Pendant longtemps, j’ai été cette personne qui acceptait presque tout. Aider un collègue ? Oui. Participer à une sortie alors que j’étais épuisé(e) ? Oui. Prendre une responsabilité supplémentaire alors que mon emploi du temps débordait déjà ? Encore oui.
Je pensais être gentil(le), disponible et apprécié(e). Mais avec le temps, j’ai commencé à ressentir une fatigue étrange. J’avais l’impression de vivre pour satisfaire les attentes des autres plutôt que les miennes.
Un jour, après une semaine particulièrement stressante, j’ai décidé de faire une expérience. Pendant un mois, je n’allais plus accepter automatiquement chaque demande. Avant de répondre, je me donnerais le droit de réfléchir.
Les premiers jours ont été étonnamment difficiles. Chaque fois que quelqu’un me demandait un service, je sentais presque de la culpabilité à l’idée de dire non. J’avais peur de décevoir, d’être mal compris(e) ou de paraître égoïste.
Pourtant, quelque chose d’intéressant s’est produit. La plupart des gens ont parfaitement compris. Certains ont même semblé me respecter davantage lorsque je posais des limites claires.
Petit à petit, j’ai retrouvé du temps pour moi. J’ai recommencé à lire, à marcher sans regarder l’heure, à appeler des amis simplement pour le plaisir de discuter. Je me suis souvenu(e) de choses que j’aimais mais que j’avais abandonnées par manque de temps.
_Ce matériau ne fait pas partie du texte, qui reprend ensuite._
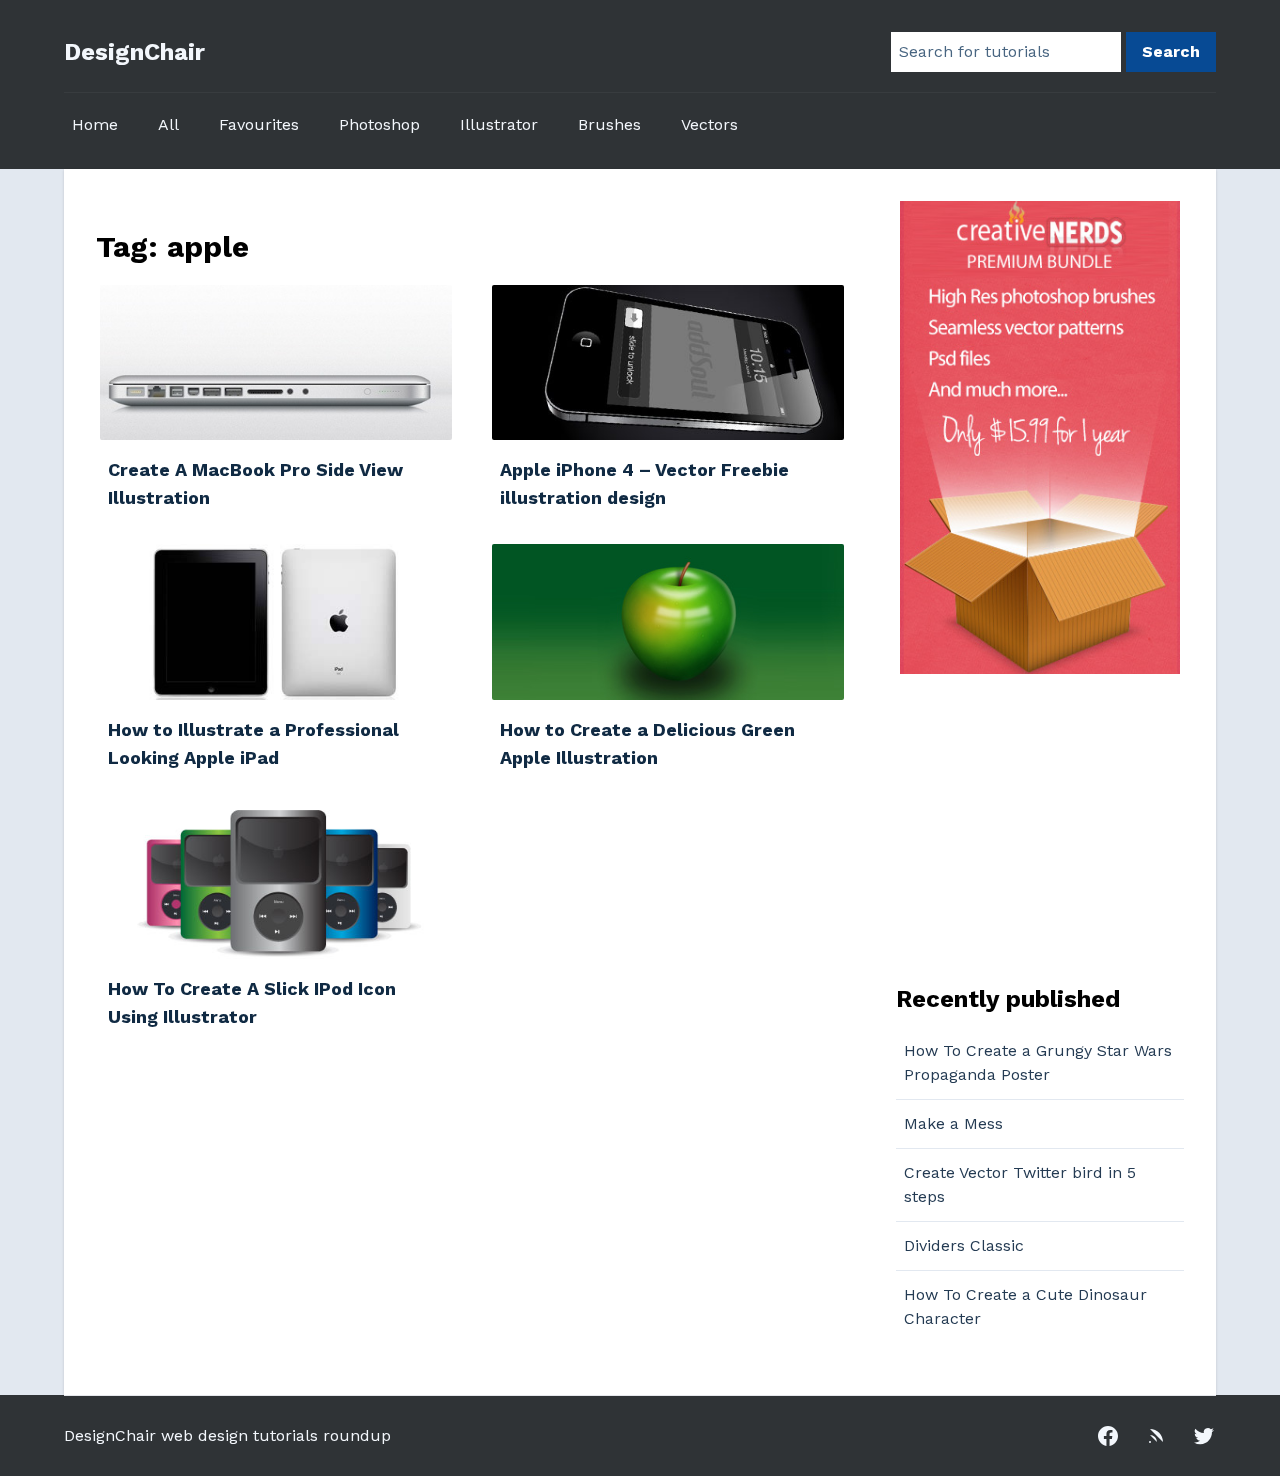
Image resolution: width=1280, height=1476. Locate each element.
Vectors (709, 124)
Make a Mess (953, 1123)
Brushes (609, 124)
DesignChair (134, 52)
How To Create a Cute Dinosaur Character (1025, 1306)
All (168, 124)
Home (95, 124)
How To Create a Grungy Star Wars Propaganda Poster (1038, 1062)
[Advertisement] (1021, 827)
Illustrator (499, 124)
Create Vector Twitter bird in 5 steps (1020, 1184)
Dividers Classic (964, 1245)
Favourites (259, 124)
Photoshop (379, 124)
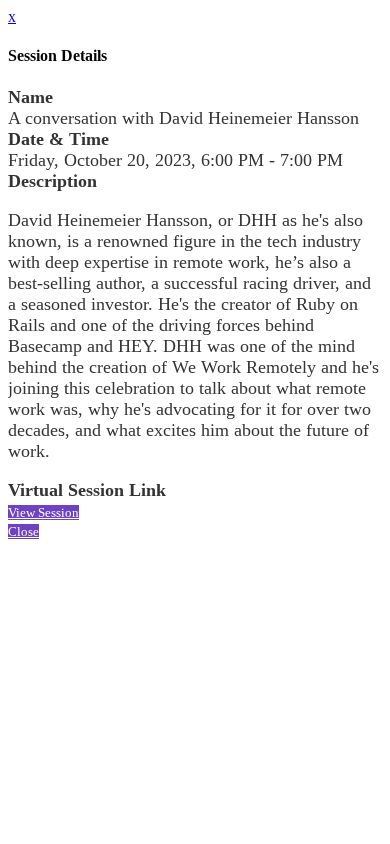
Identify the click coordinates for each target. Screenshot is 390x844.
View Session (43, 512)
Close (23, 531)
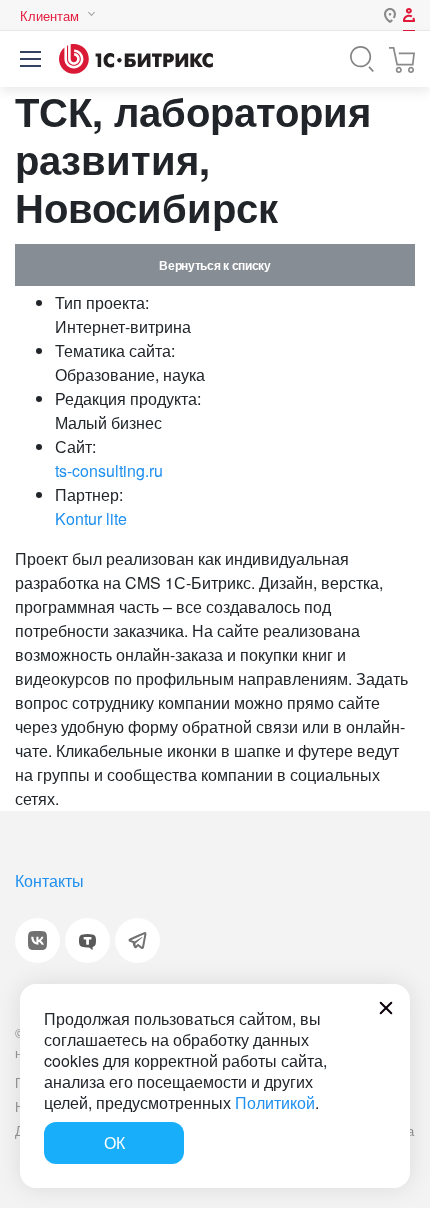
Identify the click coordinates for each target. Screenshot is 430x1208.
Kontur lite (91, 518)
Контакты (49, 880)
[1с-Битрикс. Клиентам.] (136, 59)
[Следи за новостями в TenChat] (87, 940)
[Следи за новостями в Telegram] (137, 940)
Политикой (275, 1102)
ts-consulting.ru (109, 470)
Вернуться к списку (214, 265)
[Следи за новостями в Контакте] (37, 940)
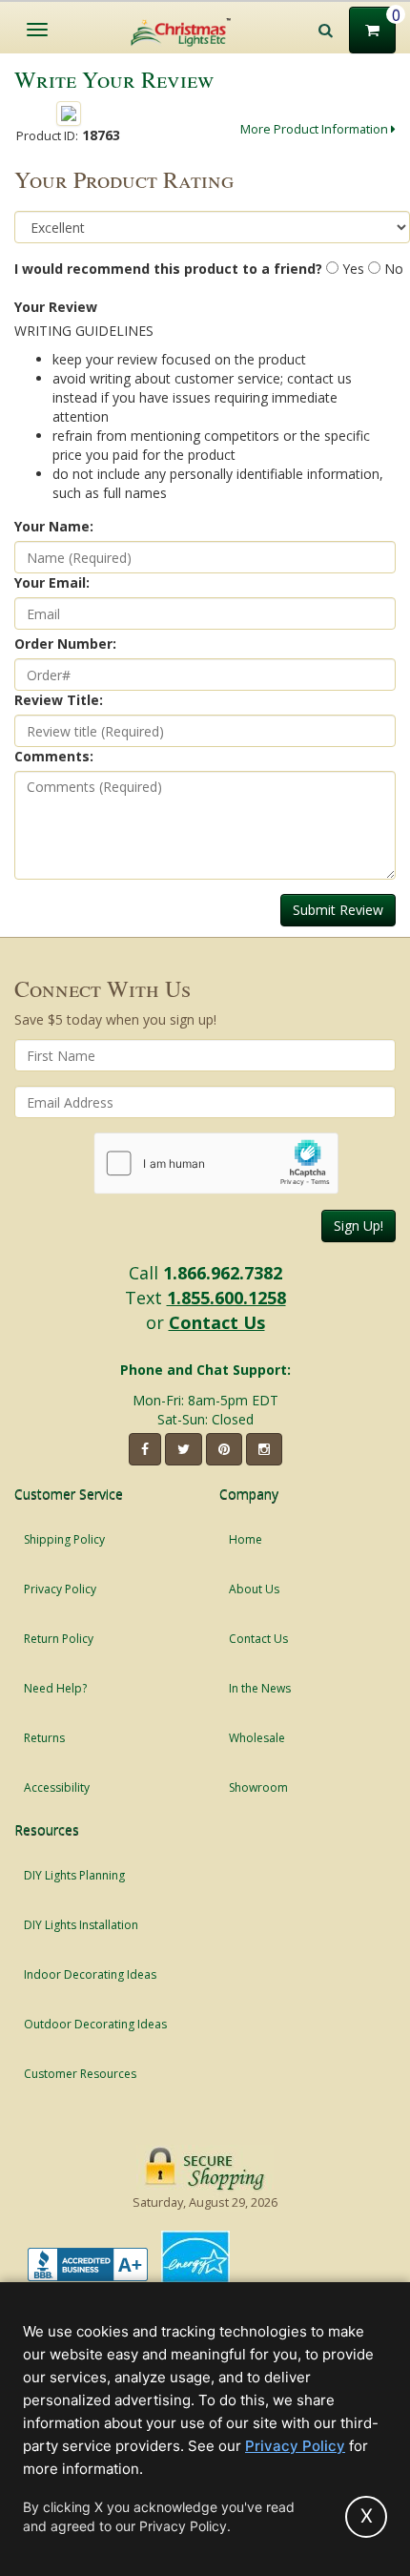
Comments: (53, 756)
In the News (260, 1688)
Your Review (55, 307)
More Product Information (315, 128)
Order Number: (65, 643)
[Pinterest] (224, 1449)
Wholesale (257, 1738)
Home (245, 1539)
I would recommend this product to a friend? (168, 269)
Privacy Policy (60, 1589)
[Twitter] (183, 1449)
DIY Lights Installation (81, 1925)
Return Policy (58, 1639)
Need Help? (55, 1688)
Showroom (258, 1787)
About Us (254, 1589)
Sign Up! (358, 1225)
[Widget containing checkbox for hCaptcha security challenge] (215, 1163)
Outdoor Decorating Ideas (95, 2024)
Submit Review (338, 910)
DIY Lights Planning (74, 1875)
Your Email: (52, 582)
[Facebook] (145, 1449)
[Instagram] (264, 1449)
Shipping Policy (64, 1539)
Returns (44, 1738)
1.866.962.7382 (222, 1272)
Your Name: (53, 526)
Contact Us (217, 1322)
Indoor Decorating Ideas (90, 1974)
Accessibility (57, 1787)
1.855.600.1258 (226, 1297)
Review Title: (58, 700)
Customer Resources (80, 2074)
Le plus surprenant, c’est que ma vie sociale ne s’est pas effondrée. Au contraire. Les relations sont devenues plus sincères. Quand je disais oui, c’était parce que j’en avais vraiment envie, pas parce que je me sentais obligé(e).
J’ai également découvert que beaucoup de stress venait de moi-même. Je croyais devoir tout gérer, tout accepter et toujours être disponible. Cette pression n’était pas imposée par les autres, mais par mes propres habitudes.
Au bout d’un mois, je n’étais plus la même personne. Je ne suis pas devenu(e) quelqu’un qui refuse tout. J’ai simplement appris qu’il existe une différence entre être généreux et s’oublier soi-même.
Aujourd’hui encore, je continue d’aider les autres. Mais j’ai compris une chose essentielle : pour prendre soin des personnes qui nous entourent, il faut aussi savoir prendre soin de soi.

Et parfois, le mot le plus difficile à prononcer est aussi celui qui nous apporte le plus de liberté : « non ».